Collected data entries:
....................

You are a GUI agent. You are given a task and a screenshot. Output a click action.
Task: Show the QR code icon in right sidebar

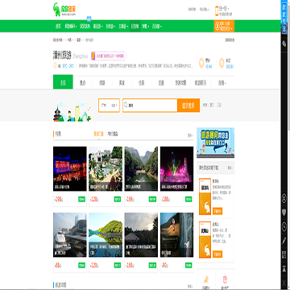[284, 255]
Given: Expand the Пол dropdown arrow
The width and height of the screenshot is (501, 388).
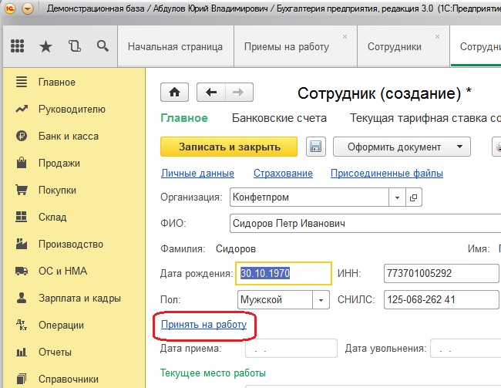Looking at the screenshot, I should coord(321,299).
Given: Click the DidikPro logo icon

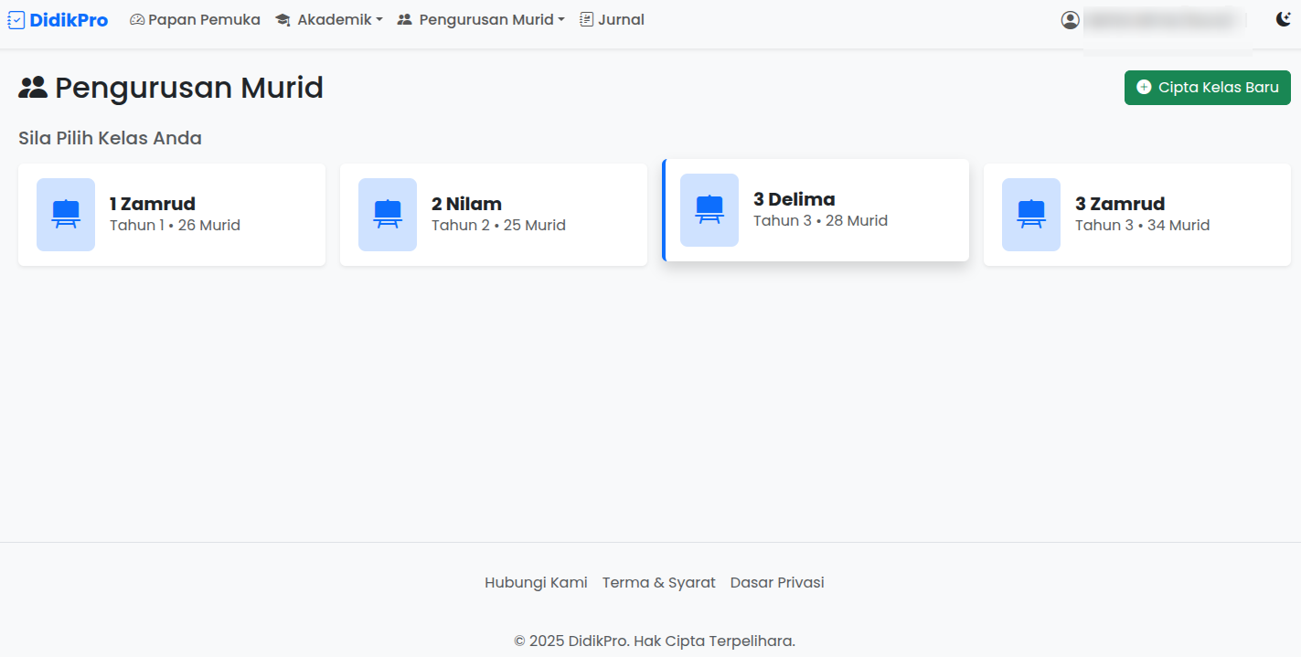Looking at the screenshot, I should 16,18.
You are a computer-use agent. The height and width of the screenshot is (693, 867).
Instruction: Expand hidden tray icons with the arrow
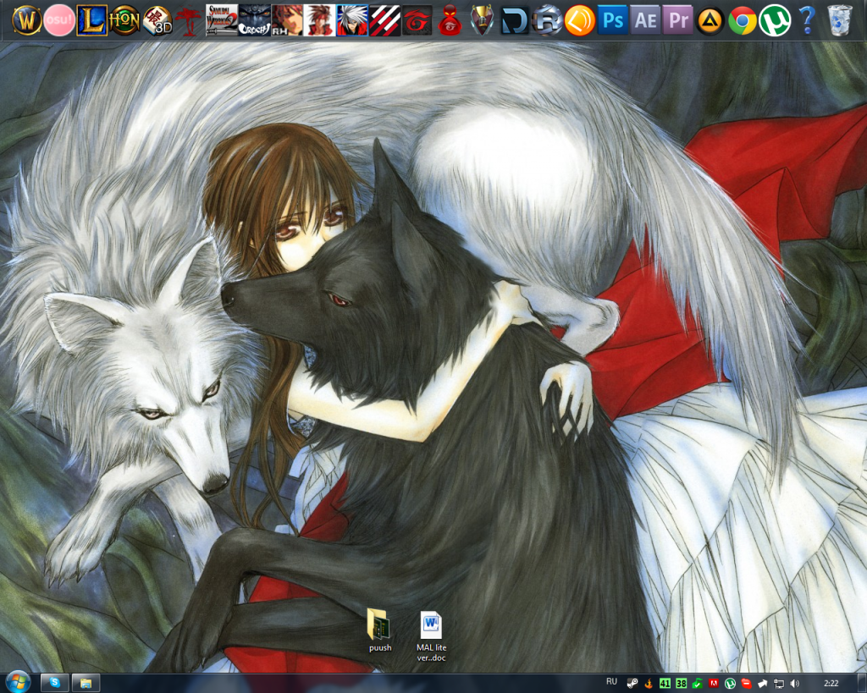762,681
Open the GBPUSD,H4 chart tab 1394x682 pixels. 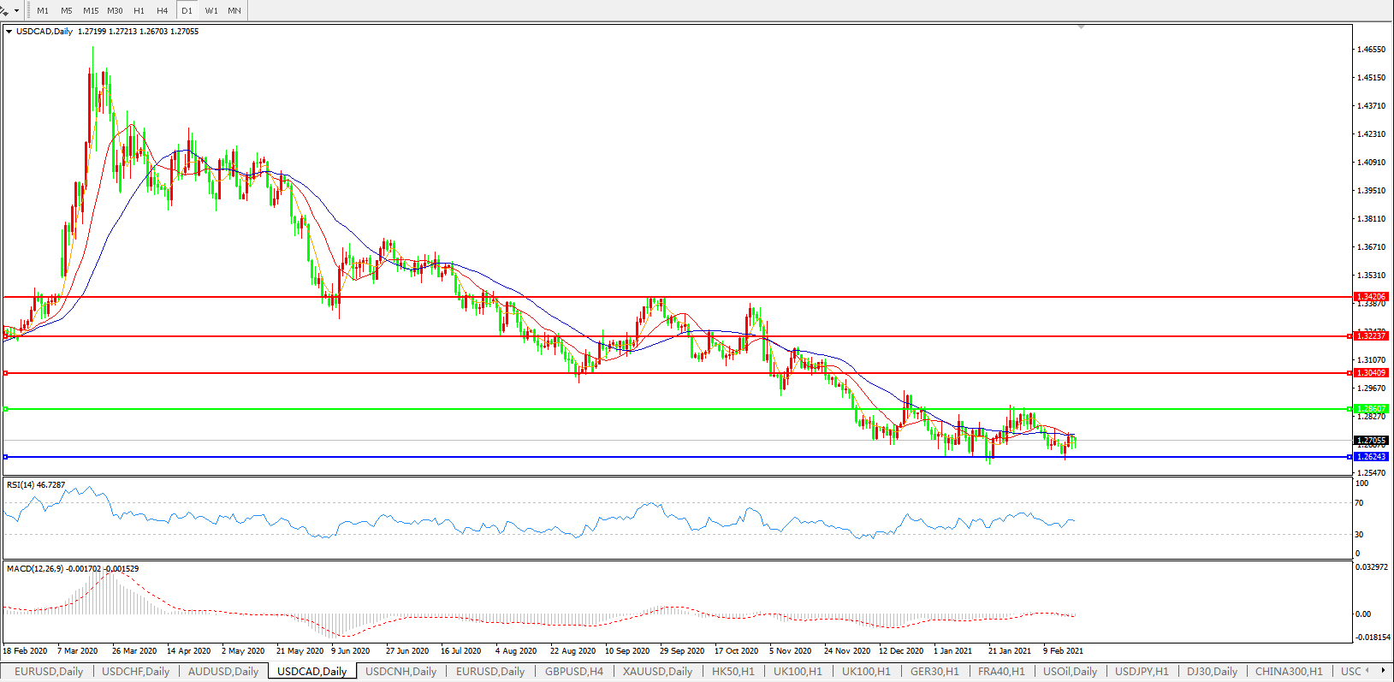tap(574, 672)
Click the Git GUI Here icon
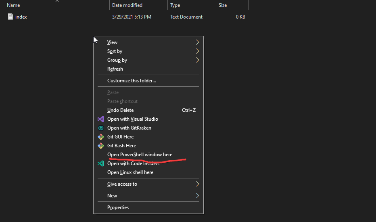 click(101, 137)
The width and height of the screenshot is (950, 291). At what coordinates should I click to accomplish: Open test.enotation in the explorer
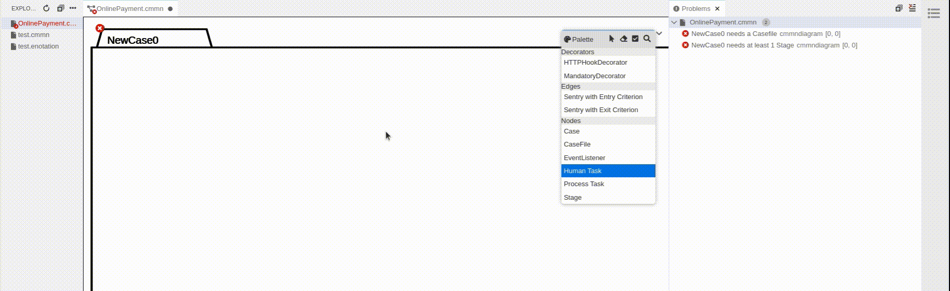point(38,46)
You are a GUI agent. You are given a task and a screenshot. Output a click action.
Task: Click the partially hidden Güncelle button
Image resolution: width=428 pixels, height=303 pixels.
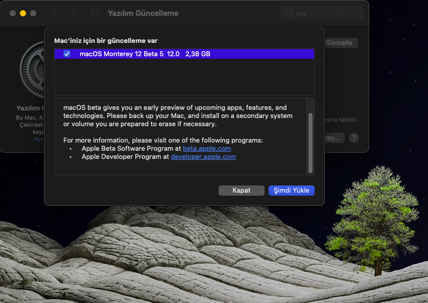click(341, 43)
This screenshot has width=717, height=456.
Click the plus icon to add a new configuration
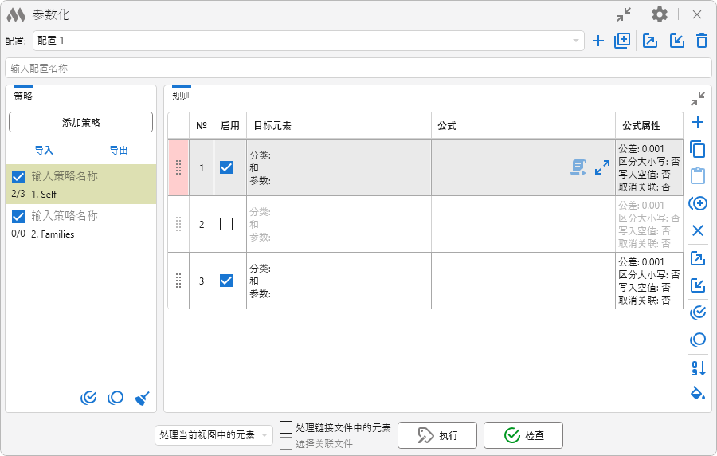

....................

Task to complete:
Set the pictures aside and repeat only the lines from the one containing "Image resolution: width=428" through the last line of the entries above, exactly as they stand.

Answer for this exercise:
Image resolution: width=428 pixels, height=303 pixels.
click(341, 43)
This screenshot has width=717, height=456.
Click the plus icon to add a new configuration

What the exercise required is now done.